# REQUIRED WORK
Can you reproduce, word for word, the stretch of the passage on world evangelization from "It is realizable because" through "than ever before."?
─── PAGE TEXT ───
If in the 1880s and in the early 1900s it was timely to speak of “The Evangelization of the World in This Generation,” how much more timely it is today. The population explosion, threatened nuclear destruction, emergent nations, racial turmoil, moral and theological revolution—all these cry out for the living Christ. Logically the question about reviving the slogan rests upon two subsidiary questions: (1) Is the slogan still relevant? (2) Is it possible to achieve?
By no means every churchman will answer the first question affirmatively. Advocates of the new morality and “the death of God,” those who are committed to the secular society or who elevate social reform to gospel status instead of insisting upon it as the essential outcome of the Gospel, will consider the renewal of the call to evangelize the world in this generation supremely irrelevant. Nevertheless, the challenge will not down. For Christians who are committed to the historic faith of the Bible, for those who know that trust in Jesus Christ makes all the difference in this world and in the world to come—and there are many all over the earth—the slogan can still be a mighty summons to action. In the scale of Christian values, a need constitutes a call. In Christian obedience the word of the Master is binding. Nothing has happened in this space age to alter in the slightest the command of Jesus Christ to preach the Gospel to the whole world.
But what about the realization of the slogan? Is it not quixotic to think that the globe with its 3.3 billion human beings multiplying at about 2 per cent a year (65 million at present) can be evangelized within this generation? Moreover, the growth of the church during recent decades has been terribly slow. At the turn of the century Christians were estimated at 35 per cent of the world’s population; now, six decades later, the proportion has fallen to about 30 per cent. If the rate of decline continues, by the year 2000, Christians will be 20 per cent of mankind. And yet—the slogan is realizable.
It is realizable because of the kind of age this is and because of the kind of commission Christians have. For the first time in human history, the majority of mankind can now be reached almost instantly, and no part of the earth is more than forty-eight hours in travel time from any other part. Modern means of communication and travel make the evangelization of the world in a single generation more possible now than ever before.
Consider the kind of commission we Christians have. Jesus Christ never promised his followers that the whole world would be converted through their efforts. But he ordered them to take his message to the whole world and to do it in the power of the Spirit. Unless universalism is assumed, it must be granted that some who hear the Gospel will be lost. Our commission is to preach and teach the Gospel but none can be forced into discipleship. Worldwide proclamation, yes, and this through Christ’s worldwide body made up of men of every tribe and nation who are in Jesus Christ through faith—this is the realizable objective. But it is realizable only through a radical rethinking of the whole enterprise of evangelism.
The greatest single factor inhibiting the evangelization of the world is the narrow concept of Christian witness that pervades practically all churches. The basic reason why Christianity is being outdistanced by the population is that most church members consider evangelism the business of professionals rather than the responsibility of every believer. The World Congress on Evangelism can do no less than urge Christians to take, as did John Wesley in his day, the whole world for their parish. What is needed is for the whole Church to begin witnessing—at home, abroad, everywhere.
─── DATA BLOCK ───
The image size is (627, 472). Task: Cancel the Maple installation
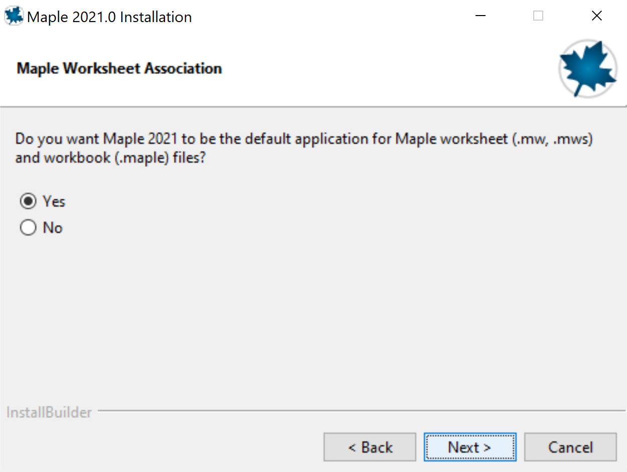[570, 447]
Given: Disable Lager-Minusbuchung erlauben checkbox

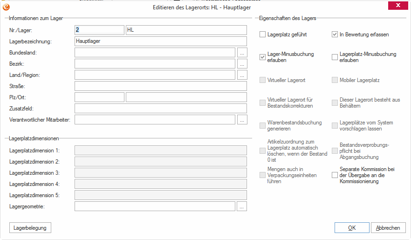Looking at the screenshot, I should tap(263, 57).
───
# EXERCISE RESPONSE
It is realizable because of the kind of age this is and because of the kind of commission Christians have. For the first time in human history, the majority of mankind can now be reached almost instantly, and no part of the earth is more than forty-eight hours in travel time from any other part. Modern means of communication and travel make the evangelization of the world in a single generation more possible now than ever before.